Com mais bola, mais capacidade de esticar jogo e mais argumentos técnicos para fazer a diferença quando chegava ao último terço, a Ucrânia foi somando várias oportunidades travadas por Craig Gordon. Por Tsygankov, por Yarmolenko, por Yaremchuk (que viu o primeiro amarelo da partida nos minutos iniciais). A Escócia conseguia deixar sinais de perigo na bola parada ou quando jogava mais direto mas seriam mesmo os ucranianos a inaugurarem o marcador por Yarmolenko, num grande chapéu à saída do guarda-redes da casa após um grande passe longo de Malinovskyi (33′). Os cerca de 2.000 ucranianos que foram a Glasgow faziam a festa perante um encontro onde a equipa apresentava uma grande resposta.
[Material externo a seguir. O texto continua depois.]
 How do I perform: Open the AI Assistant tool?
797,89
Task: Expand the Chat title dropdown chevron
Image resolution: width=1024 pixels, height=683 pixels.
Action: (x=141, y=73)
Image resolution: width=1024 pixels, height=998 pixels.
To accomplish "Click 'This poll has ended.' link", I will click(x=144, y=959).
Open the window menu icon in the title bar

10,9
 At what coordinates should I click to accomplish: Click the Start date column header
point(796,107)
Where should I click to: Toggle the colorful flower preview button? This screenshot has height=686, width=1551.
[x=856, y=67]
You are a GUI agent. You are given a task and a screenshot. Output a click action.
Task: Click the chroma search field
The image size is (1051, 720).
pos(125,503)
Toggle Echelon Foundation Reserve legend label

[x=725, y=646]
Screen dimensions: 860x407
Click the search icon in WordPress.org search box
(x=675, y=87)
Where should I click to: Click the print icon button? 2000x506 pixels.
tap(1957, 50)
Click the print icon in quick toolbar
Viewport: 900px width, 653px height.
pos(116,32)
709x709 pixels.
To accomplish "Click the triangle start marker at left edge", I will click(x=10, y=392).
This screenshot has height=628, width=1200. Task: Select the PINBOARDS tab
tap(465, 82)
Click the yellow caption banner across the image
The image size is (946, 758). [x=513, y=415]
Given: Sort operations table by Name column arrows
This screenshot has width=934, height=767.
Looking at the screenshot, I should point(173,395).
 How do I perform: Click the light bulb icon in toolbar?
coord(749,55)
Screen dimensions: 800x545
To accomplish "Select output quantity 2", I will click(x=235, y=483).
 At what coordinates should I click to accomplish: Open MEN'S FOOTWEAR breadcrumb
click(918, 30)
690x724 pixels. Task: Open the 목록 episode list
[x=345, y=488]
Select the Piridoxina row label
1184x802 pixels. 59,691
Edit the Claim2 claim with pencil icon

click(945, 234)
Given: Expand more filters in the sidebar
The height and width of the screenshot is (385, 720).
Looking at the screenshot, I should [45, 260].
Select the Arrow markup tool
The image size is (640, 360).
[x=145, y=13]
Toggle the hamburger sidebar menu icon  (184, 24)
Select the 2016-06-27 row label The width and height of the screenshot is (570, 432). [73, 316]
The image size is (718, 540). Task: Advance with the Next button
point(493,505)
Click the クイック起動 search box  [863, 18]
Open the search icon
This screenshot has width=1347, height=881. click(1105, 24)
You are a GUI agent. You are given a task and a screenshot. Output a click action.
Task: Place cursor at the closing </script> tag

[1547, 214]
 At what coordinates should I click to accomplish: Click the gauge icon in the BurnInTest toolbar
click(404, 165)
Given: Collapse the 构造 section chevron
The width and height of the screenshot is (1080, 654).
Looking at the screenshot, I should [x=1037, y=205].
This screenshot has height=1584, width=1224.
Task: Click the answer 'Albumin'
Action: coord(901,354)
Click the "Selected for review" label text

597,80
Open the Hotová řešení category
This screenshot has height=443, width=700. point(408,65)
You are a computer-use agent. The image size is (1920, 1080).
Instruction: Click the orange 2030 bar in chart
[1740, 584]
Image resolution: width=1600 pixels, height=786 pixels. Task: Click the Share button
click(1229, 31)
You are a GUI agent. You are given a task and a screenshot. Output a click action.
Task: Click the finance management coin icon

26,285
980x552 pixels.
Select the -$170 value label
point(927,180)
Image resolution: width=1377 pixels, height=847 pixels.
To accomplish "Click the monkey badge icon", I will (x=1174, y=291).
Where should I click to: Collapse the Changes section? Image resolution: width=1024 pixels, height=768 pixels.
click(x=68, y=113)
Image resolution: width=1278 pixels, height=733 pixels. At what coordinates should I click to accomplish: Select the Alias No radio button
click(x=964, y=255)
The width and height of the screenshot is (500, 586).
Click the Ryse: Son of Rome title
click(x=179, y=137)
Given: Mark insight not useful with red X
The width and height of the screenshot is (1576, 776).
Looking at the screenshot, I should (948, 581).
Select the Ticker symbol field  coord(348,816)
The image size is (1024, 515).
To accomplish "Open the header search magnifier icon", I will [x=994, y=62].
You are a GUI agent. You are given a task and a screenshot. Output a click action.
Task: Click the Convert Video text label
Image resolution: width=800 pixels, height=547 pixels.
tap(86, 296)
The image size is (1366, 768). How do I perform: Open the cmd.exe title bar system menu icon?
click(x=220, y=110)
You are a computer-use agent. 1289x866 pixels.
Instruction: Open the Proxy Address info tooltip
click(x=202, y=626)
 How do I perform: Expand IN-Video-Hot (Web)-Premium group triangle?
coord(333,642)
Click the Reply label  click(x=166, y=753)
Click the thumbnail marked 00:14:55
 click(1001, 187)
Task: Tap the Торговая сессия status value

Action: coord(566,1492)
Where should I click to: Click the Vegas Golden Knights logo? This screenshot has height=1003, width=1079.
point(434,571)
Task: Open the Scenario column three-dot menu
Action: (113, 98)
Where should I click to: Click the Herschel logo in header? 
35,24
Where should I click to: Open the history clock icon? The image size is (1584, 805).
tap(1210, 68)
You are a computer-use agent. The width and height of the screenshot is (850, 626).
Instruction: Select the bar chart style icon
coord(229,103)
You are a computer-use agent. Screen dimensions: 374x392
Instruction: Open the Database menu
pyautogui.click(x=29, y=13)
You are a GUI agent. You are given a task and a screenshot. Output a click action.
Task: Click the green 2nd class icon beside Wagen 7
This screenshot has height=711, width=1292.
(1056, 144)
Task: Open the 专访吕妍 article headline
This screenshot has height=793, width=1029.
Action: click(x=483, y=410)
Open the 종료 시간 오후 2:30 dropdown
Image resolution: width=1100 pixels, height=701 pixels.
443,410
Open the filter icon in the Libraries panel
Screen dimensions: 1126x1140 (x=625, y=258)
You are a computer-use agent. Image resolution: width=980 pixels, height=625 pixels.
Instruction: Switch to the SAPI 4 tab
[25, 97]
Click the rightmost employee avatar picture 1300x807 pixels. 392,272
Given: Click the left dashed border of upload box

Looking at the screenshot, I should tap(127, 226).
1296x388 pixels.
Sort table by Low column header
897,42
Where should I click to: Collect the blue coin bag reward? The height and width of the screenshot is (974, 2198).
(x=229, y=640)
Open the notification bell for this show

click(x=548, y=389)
A primeira parte tinha sido boa, a reentrada para o segundo tempo foi ainda melhor, com Yaremchuk a demorar apenas quatro minutos para aumentar a vantagem da Ucrânia: Yarmolenko combinou na direita com Karavaev, o cruzamento saiu longo ao segundo poste e o avançado do Benfica apareceu mais alto para desviar de cabeça e correr para a zona da bancada onde se concentravam os adeptos ucranianos em delírio. O encontro parecia estar resolvido mas a boa reação da Escócia, conjugada com a quebra física de várias unidades da formação visitante, contribuiu para um final emocionante onde McGregor ainda conseguiu reduzir a desvantagem num lance confuso na área, houve oportunidades para o empate mas foi a Ucrânia a marcar no quinto minuto de descontos quando o jogo estava completamente partido por Dovbyk (90+5′), com muita emoção à mistura nas comemorações pelo triunfo do banco ao relvado.